Speech from Mrs Thandi Nontenja (UDM National Treasurer) to be delivered at the Department of Arts and Culture Human Rights Day

Programme Director

The Minister of the Department of Arts and Culture, Premier of Gauteng – Nomvula Mokonyane Leaders of other Political Parties Fellow South Africans:

It is an honour and a privilege to be part of the commemoration of what we used to call Sharpeville Day back then. It is befitting for this day to be called Human Rights Day as the rights of those who were marching on that day were violated by the police under the apartheid regime.

Today I want to discuss issues that relate to the challenges we faced as a nation. These challenges form the basis of our common humanity. What happened on that day? More than 50 years ago when the police in Sharpeville saw the masses marching towards them they opened fire, killing approximately 69 individuals and injuring hundreds.

The scars are deeply embedded. On a daily basis we remember where we have been as a nation and where we want to be. We want to ensure that human dignity, equality and freedom are always entrenched in the lives of our people.

Presently, there are so many questions posed about police brutality in South Africa. Police management is a major problem, this includes; poor training, disrespect for law, lack of accountability, criminals within police ranks and so on. You will recall that the South African Human Rights Commission has also expressed its concerns about policing.

The United Democratic Movement (UDM) believes that Human Rights Day should be celebrated in the spirit of pride and joy of our human rights as described in our constitution.  The terrible irony is that there have been so many human rights abuses in the past few years like Andries Tatane killing, the Marikana massacre, Madibeng killings, Bekkersdal, the list is endless. This is even more disturbing, when one considers that the government, which should be the custodian of this beautiful piece of legislation, has become a culprit in the abuse of human rights as evidenced by our police’s “shoot first, ask later” doctrine. Government has an undisputable responsibility to take action to end violence and not perpetrate it. Respect for human dignity is a value which should be cherished. People cannot be tortured or be treated in a cruel, inhumane or degrading way.

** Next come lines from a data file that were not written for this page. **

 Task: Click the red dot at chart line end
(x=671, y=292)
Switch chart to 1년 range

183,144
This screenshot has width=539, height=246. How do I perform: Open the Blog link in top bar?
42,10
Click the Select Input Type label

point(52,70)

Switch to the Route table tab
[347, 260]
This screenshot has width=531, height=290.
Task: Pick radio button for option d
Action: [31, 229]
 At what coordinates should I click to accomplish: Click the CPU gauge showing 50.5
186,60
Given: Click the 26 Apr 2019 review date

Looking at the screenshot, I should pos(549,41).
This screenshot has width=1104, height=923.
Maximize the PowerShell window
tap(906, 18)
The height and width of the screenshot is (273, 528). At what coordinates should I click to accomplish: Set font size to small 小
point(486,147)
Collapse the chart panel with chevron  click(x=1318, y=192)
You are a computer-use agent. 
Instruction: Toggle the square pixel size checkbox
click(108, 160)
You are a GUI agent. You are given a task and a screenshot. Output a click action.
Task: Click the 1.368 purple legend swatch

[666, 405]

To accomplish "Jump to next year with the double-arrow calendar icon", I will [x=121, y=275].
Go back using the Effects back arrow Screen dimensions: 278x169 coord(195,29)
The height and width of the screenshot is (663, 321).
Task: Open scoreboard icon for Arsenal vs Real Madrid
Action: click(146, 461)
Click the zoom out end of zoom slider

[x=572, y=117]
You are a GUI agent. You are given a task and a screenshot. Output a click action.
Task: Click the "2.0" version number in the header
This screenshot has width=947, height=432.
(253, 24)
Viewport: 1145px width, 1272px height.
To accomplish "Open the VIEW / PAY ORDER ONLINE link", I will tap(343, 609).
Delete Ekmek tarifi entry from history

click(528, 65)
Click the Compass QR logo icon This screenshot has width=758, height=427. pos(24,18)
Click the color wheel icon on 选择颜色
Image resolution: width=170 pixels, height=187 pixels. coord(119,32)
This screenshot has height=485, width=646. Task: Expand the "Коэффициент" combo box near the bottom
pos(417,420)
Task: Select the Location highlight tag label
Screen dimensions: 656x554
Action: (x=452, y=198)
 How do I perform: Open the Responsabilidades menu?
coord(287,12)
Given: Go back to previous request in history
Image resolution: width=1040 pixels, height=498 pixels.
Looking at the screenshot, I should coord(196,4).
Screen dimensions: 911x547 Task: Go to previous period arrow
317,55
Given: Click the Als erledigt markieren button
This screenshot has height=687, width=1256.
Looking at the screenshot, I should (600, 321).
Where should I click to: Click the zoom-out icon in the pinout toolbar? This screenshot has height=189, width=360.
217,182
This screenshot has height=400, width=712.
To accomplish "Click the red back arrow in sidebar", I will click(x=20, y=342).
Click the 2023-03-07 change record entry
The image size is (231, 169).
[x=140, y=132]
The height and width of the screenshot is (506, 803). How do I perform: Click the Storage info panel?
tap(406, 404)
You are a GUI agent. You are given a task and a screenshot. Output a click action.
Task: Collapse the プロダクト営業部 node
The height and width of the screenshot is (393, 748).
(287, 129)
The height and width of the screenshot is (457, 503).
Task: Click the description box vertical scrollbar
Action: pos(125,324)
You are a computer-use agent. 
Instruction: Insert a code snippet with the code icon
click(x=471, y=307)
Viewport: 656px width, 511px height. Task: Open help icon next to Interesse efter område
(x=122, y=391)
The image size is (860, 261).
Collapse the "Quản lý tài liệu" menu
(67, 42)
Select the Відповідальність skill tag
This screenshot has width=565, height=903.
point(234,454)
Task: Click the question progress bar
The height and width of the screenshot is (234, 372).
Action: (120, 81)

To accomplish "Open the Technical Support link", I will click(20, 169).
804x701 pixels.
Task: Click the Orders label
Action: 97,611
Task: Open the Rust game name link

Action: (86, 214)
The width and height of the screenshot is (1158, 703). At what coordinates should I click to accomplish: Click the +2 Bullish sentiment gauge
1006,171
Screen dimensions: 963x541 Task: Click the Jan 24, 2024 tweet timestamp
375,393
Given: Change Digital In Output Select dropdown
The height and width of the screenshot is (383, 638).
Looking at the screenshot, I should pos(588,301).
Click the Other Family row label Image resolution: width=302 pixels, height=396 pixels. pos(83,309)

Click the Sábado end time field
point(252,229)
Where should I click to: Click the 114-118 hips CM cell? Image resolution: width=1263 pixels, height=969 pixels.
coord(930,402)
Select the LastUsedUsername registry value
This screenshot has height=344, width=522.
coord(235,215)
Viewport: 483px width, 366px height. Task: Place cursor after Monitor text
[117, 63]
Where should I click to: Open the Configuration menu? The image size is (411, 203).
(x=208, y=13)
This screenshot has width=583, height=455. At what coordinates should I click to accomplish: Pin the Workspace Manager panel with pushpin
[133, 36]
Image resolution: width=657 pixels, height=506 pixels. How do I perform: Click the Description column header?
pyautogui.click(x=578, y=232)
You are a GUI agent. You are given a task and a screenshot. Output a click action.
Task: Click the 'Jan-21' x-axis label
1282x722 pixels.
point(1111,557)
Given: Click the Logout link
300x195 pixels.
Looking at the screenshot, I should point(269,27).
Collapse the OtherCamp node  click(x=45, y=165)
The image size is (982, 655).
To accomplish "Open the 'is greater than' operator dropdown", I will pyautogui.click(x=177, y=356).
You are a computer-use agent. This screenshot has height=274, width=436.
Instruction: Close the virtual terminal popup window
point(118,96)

As leaders, let us send a positive message to South Africans at large. Let us remind them about their Human Rights but emphasise the fact that with rights comes responsibility. The UDM believes that whoever violates someone else’s rights forfeits his or her own rights. We cannot have a situation where criminals have more rights than law abiding citizens.

The state has a major role to play. The government has to create rules and laws that would guide the behaviour of individuals in the society. Institutions such as the Human Rights Commission must play an active role in the promotion and protection of human rights. We also need a strong national program on human rights education.

When people look at their past they have to see a difference in their future. We need to be the authors of a new book where we can tell a new story. A story of a perfect nation that respects the rights of every South African.

I thank you.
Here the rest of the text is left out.